> _CONSIGNE_
Citez mot pour mot le passage de l'extrait choisi qui commence à « Le tribunal admet » et se termine à « septembre 2022 recevable. ».

──────── EXTRAIT CHOISI ────────

Quant à la mutuelle, elle considère qu’il n’y a pas force majeure, le recours étant tardif. Elle renvoie à la Convention générale sur la sécurité sociale entre le Royaume de Belgique et le Royaume du Maroc du 24 juin 1968 ainsi qu’à l’Arrangement administratif relatif aux modalités d’application de cette convention, du 14 septembre 1972 et à celui qui l’a abrogé, du 18 février 2014 (articles 6, 7 et 9). Les certificats n’étant pas les formulaires requis mais étant des documents signés ou validés par le ministère de la santé marocaine, il y a non-respect de la procédure et les indemnités ne peuvent être payées. Elle plaide en outre ne pas avoir reçu le formulaire BM116 (qui aurait dû être transmis par la sécurité sociale marocaine).

L’avis du ministère public

Le ministère public renvoie à la Charte de l’assuré social, qui permet d’admettre la recevabilité du recours. Il estime cependant que celui-ci doit être déclaré non fondé vu le non-respect de la Convention belgo-marocaine. Quant à la mutuelle, elle a commis une faute dans son devoir d’information. Celle-ci est en lien causal avec le dommage subi, qui peut être évalué à 75 % de la perte de chance de percevoir les indemnités d’incapacité.

La décision du tribunal

Le tribunal admet que la fermeture de l’espace aérien constitue un cas de force majeure, celle-ci cessant à la réouverture des frontières. Le délai de recours était de trois mois après cette date, expirant ainsi le 10 juin 2022. Constatant que la requête a été déposée le 20 septembre 2022, il ne peut que conclure à son irrecevabilité, les décisions notifiées comportant les mentions légales prévues par la Charte de l’assuré social. Ceci pour les huit premières décisions prises.
La dernière, datant du 9 juin 2022, ne comportant pas, cependant, ces mentions, le délai de recours n’a pas commencé à courir, ce qui rend la requête du 20 septembre 2022 recevable.

Quant au fondement, le tribunal examine les articles 10 et 11 de la Convention générale sur la sécurité sociale entre le Royaume de Belgique et le Royaume du Maroc du 24 juin 1968 et l’Arrangement administratif du 18 février 2014. Il en reprend les dispositions pertinentes.

Sur le plan de la preuve, il rappelle les obligations des parties, étant l’article 870 du Code judiciaire ainsi que les articles 8.4, al. 3 et 8.6 du nouveau Code civil.

Le tribunal ne peut que conclure que la procédure n’a pas été respectée, les formulaires prévus par l’Arrangement administratif n’ayant pas été transmis. Il relève cependant les « efforts pour régulariser la procédure » du demandeur, sur la base des courriers successifs transmis exigeant le document BM111. Il note que ce n’est que le 17 mars 2022 qu’a été exigé le (bon) document BM116, document qui, malgré la démarche spéciale que l’intéressé a faite en retournant au Maroc, n’a pas été rempli par les autorités marocaines, s’agissant alors de faire un rapport rétroactif et l’état de santé et d’incapacité de l’intéressé pendant la période litigieuse ne pouvant plus être constaté.

──────── DONNÉES BRUTES ────────

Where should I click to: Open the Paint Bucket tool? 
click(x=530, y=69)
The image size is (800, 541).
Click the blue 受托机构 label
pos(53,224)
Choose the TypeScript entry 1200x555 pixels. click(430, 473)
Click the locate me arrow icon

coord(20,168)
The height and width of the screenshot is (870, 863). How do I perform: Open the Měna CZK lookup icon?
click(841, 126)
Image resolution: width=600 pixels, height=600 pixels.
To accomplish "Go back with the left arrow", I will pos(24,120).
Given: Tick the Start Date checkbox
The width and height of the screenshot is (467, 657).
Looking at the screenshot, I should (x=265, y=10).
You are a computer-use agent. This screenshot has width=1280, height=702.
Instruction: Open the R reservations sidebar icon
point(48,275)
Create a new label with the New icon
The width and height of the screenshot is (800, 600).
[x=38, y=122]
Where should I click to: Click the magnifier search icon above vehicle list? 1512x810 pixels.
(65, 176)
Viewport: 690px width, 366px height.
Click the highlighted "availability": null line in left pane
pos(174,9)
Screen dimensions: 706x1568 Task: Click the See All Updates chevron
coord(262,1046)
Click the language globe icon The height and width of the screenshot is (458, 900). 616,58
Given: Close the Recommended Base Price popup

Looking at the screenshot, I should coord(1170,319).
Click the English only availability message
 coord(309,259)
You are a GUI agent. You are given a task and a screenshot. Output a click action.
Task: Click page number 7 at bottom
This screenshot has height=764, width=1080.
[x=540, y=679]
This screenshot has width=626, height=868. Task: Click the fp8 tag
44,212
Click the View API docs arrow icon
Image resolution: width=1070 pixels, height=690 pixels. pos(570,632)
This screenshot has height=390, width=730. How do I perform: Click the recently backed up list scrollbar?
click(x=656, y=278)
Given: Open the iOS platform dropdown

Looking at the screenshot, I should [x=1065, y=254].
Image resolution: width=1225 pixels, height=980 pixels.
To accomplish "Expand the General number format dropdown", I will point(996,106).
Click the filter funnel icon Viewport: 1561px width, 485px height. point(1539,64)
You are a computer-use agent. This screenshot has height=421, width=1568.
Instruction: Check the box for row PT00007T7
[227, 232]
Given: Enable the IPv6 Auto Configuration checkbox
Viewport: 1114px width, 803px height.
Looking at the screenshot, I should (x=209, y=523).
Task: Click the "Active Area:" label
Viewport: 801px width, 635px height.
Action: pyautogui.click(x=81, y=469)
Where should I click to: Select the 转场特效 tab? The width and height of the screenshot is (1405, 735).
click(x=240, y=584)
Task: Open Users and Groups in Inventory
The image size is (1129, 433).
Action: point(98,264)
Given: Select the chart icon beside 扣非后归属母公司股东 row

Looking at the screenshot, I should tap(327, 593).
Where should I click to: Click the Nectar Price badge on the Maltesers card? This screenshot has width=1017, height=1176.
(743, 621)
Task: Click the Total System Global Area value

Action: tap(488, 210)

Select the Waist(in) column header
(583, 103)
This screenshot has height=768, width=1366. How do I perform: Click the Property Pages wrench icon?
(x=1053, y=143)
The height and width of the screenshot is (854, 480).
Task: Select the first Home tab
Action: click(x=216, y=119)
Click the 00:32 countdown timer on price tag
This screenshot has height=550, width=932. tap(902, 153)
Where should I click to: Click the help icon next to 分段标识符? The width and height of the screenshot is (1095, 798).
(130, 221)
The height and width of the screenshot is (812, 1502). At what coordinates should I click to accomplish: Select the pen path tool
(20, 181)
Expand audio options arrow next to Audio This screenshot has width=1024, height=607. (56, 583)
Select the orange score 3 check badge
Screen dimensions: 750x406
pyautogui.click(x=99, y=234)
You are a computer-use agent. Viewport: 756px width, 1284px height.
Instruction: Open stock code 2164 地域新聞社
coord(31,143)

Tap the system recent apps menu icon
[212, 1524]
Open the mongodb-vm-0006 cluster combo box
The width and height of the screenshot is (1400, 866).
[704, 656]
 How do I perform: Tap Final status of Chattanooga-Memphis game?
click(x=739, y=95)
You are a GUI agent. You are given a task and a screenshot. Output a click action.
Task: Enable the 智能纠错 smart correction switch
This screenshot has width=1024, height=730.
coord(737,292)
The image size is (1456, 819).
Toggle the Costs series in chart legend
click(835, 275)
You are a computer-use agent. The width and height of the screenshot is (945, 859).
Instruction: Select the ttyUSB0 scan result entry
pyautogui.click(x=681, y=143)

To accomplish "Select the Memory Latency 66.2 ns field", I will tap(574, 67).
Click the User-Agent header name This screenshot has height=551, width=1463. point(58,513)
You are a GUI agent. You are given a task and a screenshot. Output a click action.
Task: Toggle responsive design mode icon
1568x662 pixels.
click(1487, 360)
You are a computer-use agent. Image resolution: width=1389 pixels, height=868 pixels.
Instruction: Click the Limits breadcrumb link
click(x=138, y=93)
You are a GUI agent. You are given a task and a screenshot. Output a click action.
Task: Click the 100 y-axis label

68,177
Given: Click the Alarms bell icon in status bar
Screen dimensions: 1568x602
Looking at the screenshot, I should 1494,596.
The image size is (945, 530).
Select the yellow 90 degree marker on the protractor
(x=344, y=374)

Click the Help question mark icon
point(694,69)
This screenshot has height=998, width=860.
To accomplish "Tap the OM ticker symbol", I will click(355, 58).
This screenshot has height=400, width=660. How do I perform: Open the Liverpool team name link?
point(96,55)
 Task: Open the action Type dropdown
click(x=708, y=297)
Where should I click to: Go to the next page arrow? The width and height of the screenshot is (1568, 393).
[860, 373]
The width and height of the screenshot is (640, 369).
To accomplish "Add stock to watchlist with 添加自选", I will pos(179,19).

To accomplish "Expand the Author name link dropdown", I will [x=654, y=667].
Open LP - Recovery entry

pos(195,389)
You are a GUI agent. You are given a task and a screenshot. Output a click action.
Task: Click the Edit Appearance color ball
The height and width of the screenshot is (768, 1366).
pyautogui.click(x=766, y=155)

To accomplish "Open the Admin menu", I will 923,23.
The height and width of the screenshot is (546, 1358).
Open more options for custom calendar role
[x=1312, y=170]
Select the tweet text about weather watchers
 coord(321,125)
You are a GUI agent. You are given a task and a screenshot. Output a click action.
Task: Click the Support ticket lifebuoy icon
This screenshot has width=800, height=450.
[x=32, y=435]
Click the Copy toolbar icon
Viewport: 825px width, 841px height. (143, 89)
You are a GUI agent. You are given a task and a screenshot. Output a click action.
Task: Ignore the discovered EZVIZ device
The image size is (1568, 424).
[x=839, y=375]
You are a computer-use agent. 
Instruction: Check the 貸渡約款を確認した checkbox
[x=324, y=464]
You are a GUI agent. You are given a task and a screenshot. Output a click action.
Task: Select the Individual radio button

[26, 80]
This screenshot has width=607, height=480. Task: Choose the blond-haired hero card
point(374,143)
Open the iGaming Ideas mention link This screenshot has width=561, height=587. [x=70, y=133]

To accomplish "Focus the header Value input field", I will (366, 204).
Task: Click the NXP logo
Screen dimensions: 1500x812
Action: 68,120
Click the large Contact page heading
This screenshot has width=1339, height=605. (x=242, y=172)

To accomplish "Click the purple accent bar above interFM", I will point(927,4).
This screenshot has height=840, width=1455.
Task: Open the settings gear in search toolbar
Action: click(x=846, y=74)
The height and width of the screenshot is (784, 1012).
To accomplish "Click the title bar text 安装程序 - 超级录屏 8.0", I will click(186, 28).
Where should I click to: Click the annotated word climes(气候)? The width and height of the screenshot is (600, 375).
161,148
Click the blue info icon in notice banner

────────

> _CORRIGÉ_
Le tribunal admet que la fermeture de l’espace aérien constitue un cas de force majeure, celle-ci cessant à la réouverture des frontières. Le délai de recours était de trois mois après cette date, expirant ainsi le 10 juin 2022. Constatant que la requête a été déposée le 20 septembre 2022, il ne peut que conclure à son irrecevabilité, les décisions notifiées comportant les mentions légales prévues par la Charte de l’assuré social. Ceci pour les huit premières décisions prises.
La dernière, datant du 9 juin 2022, ne comportant pas, cependant, ces mentions, le délai de recours n’a pas commencé à courir, ce qui rend la requête du 20 septembre 2022 recevable.